Classify Native XML Databases by Content | Beginning XML Databases (Wrox Beginning Guides)

So, we know that XML documents contain data, metadata (data describing the data), and some semantics in the form of any inherent hierarchical structure. Now I want to describe XML document content just a little further, by describing its nature. In other words, XML documents can be document-centric, which is suitable for human consumption. They can also be data-centric. A data-centric XML document is generally a chunk of data shared between computers. This also implies that data-centric information is more generic and is more likely to be subject to program control using scripting languages such as XSL.

Document-Centric XML

A document-centric XML document, suitable for human consumption, is essentially not really easily understandable for a computer, if at all possible. Document-centric XML is essentially the type of documents that would normally be written by hand, by an author such as a Word document, a PDF document, or even something like this book. These types of XML documents are generally stored in their entirety and are generally not accessed programmatically, or even by XML element content. Sometimes these types of documents are indexed for index searching such as for libraries of technical papers. On the contrary, there are some databases of technical papers in existence that tend to mix document-centric and data-centric data. For example, in a library database containing technical papers going back years , it would be sensible to categorize those documents based on subject matter, authors, dates written, and any other generic descriptive information. The content of those documents can be indexed to create generic information of indexed subset phrases as well.
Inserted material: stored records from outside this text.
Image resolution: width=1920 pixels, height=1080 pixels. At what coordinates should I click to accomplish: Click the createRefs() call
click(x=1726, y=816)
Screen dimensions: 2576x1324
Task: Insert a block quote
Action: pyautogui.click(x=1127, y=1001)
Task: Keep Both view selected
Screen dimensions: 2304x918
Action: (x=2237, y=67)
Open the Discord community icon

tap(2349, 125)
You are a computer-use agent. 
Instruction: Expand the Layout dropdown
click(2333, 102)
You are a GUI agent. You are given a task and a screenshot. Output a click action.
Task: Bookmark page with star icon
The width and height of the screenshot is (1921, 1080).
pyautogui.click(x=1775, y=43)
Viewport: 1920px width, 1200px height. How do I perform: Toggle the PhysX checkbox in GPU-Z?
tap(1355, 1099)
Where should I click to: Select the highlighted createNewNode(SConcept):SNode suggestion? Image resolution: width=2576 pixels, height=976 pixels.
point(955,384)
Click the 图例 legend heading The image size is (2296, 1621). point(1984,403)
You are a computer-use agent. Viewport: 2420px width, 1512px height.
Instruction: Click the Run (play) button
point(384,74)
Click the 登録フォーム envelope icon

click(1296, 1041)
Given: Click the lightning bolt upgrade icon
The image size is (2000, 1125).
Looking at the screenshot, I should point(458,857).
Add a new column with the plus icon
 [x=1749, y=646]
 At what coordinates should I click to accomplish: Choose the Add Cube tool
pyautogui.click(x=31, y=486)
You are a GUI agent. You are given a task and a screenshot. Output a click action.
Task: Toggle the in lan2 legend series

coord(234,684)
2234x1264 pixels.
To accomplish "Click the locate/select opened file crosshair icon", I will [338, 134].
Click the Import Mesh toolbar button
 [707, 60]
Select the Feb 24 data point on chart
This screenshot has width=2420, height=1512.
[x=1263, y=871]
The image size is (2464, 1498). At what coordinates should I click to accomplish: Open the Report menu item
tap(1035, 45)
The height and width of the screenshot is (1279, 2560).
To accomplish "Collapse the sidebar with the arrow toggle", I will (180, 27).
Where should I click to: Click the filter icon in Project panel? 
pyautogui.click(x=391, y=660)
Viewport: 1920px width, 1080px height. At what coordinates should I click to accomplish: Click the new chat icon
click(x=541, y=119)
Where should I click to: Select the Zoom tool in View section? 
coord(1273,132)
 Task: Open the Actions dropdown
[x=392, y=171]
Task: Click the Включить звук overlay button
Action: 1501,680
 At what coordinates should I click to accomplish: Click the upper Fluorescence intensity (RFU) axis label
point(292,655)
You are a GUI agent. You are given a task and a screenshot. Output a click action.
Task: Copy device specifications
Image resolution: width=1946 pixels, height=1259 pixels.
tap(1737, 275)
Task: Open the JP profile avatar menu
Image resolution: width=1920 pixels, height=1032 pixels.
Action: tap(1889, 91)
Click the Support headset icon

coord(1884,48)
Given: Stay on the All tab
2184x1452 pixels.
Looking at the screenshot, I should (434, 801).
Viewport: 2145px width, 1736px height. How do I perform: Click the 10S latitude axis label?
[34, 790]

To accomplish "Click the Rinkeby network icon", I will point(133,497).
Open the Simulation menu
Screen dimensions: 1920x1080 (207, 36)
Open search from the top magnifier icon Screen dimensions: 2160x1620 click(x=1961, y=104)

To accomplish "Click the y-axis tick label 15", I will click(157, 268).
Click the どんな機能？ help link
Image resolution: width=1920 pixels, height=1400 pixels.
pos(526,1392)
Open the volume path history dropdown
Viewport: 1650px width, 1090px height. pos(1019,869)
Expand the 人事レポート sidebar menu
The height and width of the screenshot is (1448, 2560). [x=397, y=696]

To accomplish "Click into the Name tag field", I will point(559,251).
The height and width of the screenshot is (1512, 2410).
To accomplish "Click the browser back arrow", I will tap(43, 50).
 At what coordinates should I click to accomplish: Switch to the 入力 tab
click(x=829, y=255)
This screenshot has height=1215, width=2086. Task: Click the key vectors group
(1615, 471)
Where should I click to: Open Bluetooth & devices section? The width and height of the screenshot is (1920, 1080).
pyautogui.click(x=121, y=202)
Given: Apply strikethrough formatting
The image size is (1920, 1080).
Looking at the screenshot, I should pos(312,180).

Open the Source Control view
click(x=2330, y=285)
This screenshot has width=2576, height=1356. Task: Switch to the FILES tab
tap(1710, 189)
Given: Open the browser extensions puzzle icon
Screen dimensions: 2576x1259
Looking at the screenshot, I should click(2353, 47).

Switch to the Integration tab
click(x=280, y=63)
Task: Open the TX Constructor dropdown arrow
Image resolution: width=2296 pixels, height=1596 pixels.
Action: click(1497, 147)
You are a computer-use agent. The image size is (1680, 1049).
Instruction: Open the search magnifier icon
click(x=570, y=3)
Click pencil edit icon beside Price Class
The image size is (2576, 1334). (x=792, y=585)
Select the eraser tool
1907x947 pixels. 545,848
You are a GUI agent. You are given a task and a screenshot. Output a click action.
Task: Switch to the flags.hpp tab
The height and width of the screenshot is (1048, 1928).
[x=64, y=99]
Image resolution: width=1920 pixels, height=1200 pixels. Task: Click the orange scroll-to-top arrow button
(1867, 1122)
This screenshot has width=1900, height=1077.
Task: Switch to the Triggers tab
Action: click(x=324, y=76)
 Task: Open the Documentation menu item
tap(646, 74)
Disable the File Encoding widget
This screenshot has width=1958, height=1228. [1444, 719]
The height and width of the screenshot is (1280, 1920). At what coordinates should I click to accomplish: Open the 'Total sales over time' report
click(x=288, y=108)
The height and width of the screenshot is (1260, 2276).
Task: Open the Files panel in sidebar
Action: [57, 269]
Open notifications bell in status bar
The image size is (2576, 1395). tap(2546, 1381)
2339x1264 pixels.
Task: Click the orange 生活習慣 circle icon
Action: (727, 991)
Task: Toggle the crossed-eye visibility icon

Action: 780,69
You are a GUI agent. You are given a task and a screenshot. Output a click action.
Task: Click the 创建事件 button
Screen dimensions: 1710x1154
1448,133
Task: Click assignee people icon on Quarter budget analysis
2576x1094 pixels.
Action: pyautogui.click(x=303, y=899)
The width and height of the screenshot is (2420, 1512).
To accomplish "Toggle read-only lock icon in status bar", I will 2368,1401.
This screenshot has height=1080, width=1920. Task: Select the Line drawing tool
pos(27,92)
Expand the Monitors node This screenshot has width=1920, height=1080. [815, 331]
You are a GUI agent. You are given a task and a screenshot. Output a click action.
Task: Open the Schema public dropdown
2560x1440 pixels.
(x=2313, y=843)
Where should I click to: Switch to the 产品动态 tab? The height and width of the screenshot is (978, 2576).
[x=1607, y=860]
A specialized type of document-centric native XML database is called a content management system. Content management database systems allow a certain amount of management and control over human-written XML data, stored inside XML data types of native XML databases.

Data-Centric XML

A data-centric XML document in its purest form uses XML data as a method of transporting data between computers. In reality, XML is often a mixture of data-centric and document-centric. The document-centric part is the human-written and readable part. The data-centric section is that which is generic and program accessible because it is repetitive. Some of the best examples of data-centric documentation is on websites such as Amazon and eBay. These sites contain pages and pages of information with varying levels of flexibility and different types of content. For example, for a book on Amazon, all the primary details such as title, ISBN, publisher, dates, and otherwise are all data-centric details. On the other hand, many books on Amazon are listed with PDF downloads of the actual book. The PDFs are document-centric, specific to a particular book and only programmable in relation to the PDF document itself, as opposed to the content of the PDF.